*What you have to do*. Return, word for word, every line starting at the line with "You are a GUI" and ending at the final line of the entries; skip the pictures.

START Extracted entries

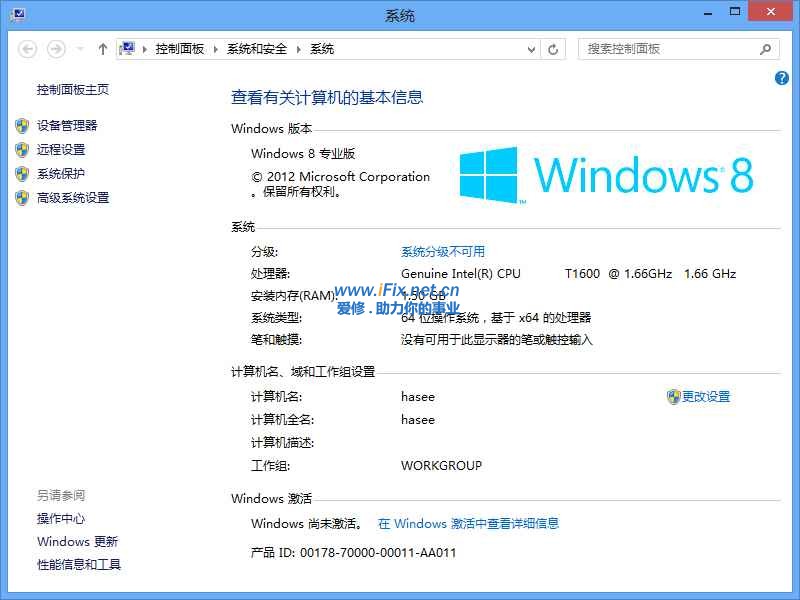Open Windows 更新 from the sidebar
Screen dimensions: 800x600
77,542
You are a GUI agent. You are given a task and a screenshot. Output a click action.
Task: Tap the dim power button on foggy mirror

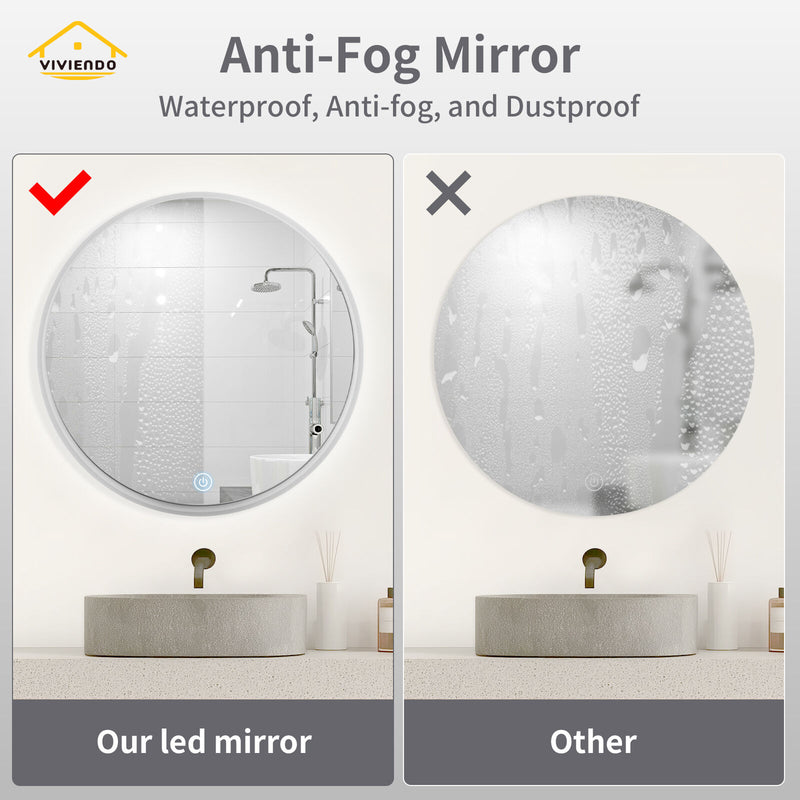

END Extracted entries

*Exercise output*.
You are a GUI agent. You are given a task and a screenshot. Output a click action.
Task: Tap the dim power button on foggy mirror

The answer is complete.